::: ТЕКСТ ДЛЯ АНАЛИЗА :::

И все же, несмотря на запутанность, такое историческое определение – единственное, которое претендует хоть на какой-то общий смысл. Об этом свидетельствует и тот факт, что после 1860 года, когда противоречия романтизма утратили свою остроту, поскольку появились знания и опыт, позволившие их преодолеть, романтизм выродился в хилый эстетизм. Поразительно, но это подтверждает картина, ознаменовавшая его вершину: «Резня на Хиосе» Делакруа.
Подзаголовок картины – «Греческие семьи ожидают смерти или рабства». Это признанный шедевр, демонстрирующий примеры блестящей живописи. Политический посыл был важным и, несомненно, искренним. Но он оставался всего лишь посылом. Он не имел никакого отношения к истинному художественному осмыслению смерти или рабства. Перед нами сладострастная шарада. Привязанная к лошади женщина – лишь покорная сексуальная жертва, веревка вокруг ее руки похожа на играющую с ней экзотическую змею. Пара в центре могла бы возлежать в гареме. Пожалуй, все представленные здесь фигуры (исключая, возможно, старуху) – экзотичны. Они из области мечтаний художников и литературных легенд и были помещены в исторический контекст только для того, чтобы еще больше «облагородиться» за счет исторической трагедии.
Делакруа описывает свой разговор с только что вернувшимся из Греции путешественником и сообщает, что однажды этого человека «столь впечатлила голова турка, появившегося на крепостной стене, что он упросил солдата не стрелять в него». В другом месте Делакруа восторгается картиной Гро и добавляет, что «можно увидеть вспышку сабли, когда она вонзается в глотку врага». Таково было восприятие войны романтиками: ее можно выключить или включить, как фильм. Этот взгляд был искренним, но это был опасно привилегированный взгляд. А между привилегией и реальностью лежит область противоречий.

::: ИСХОДНЫЕ ДАННЫЕ :::

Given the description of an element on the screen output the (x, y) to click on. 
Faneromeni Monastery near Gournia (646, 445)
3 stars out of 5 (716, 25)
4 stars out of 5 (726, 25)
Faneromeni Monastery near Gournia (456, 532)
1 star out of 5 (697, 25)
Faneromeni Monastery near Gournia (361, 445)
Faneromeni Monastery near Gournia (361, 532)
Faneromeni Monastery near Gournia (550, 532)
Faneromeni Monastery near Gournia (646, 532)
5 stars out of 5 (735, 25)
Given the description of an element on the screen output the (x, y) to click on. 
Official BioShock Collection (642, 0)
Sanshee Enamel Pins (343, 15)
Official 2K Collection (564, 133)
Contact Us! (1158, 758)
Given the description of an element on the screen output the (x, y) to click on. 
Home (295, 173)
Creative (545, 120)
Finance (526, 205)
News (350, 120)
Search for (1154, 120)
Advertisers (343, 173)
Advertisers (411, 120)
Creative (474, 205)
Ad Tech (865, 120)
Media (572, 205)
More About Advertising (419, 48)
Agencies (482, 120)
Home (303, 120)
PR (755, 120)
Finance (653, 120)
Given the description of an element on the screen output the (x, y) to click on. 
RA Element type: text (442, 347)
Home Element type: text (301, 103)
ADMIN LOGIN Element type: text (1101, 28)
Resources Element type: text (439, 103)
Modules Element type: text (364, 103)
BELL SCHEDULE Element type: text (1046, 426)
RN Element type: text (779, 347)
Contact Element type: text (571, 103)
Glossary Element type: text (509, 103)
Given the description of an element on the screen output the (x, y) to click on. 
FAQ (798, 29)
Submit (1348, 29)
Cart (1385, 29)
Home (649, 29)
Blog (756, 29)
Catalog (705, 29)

:::

• _ЗАДАНИЕ 1_
Перескажите кратко в виде списка абзац текста о романтизме, который начинается словами «Подзаголовок картины». Сохраните его основные факты.
• _ЗАДАНИЕ 2_
Допишите следующую часть текста о романтизме и картине Делакруа, начав сразу после его последнего предложения.

• _РЕЗУЛЬТАТ 1_
- Подзаголовок картины звучит так: «Греческие семьи ожидают смерти или рабства».
- Картина считается шедевром блестящей живописи.
- Ее политический посыл важен и искренен, но не связан с подлинным художественным осмыслением смерти или рабства.
- По сути это сладострастная шарада. Привязанная к лошади женщина изображена покорной сексуальной жертвой, а веревка на ее руке напоминает экзотическую змею.
- Пара в центре словно возлежит в гареме.
- Почти все фигуры, кроме, возможно, старухи, экзотичны и взяты из мечтаний художников и литературных легенд.
- Исторический контекст нужен лишь для того, чтобы «облагородить» их за счет исторической трагедии.

• _РЕЗУЛЬТАТ 2_
«Надежда»[42] сидит на земном шаре, словно беспризорница. Эта картина была популярна так же, как «Любовь перед запертой дверью» (1890) Анны Ли Меритт и «Мыльные пузыри» (1886) Джона Эверетта Милле. Быстротечность детства, несбыточность любви, призрачность надежды – эти темы поддерживали в викторианцах ощущение уверенности и комфорта. Характер вины викторианского общества мог быть очень сложным, но возникающая в результате этой вины двойственность убеждений совершенно очевидна в живописи – даже больше, чем в литературе. А Уоттс – само олицетворение викторианской живописи.
Почти во всем, что он делал, чувствуется пугающая пропасть между его идеалами и сюжетами, выбранными для их воплощения. Ничто не является тем, что есть. Желание – отец викторианской мысли. Теннисон, отчасти напоминавший самого Уоттса, был изображен им похожим на слепца: его глаза утратили способность видеть, чтобы сохранить внутреннее зрение. Эллен Терри (ставшая женой Уоттса в шестнадцать лет) – это цветок, лишенный аромата[43].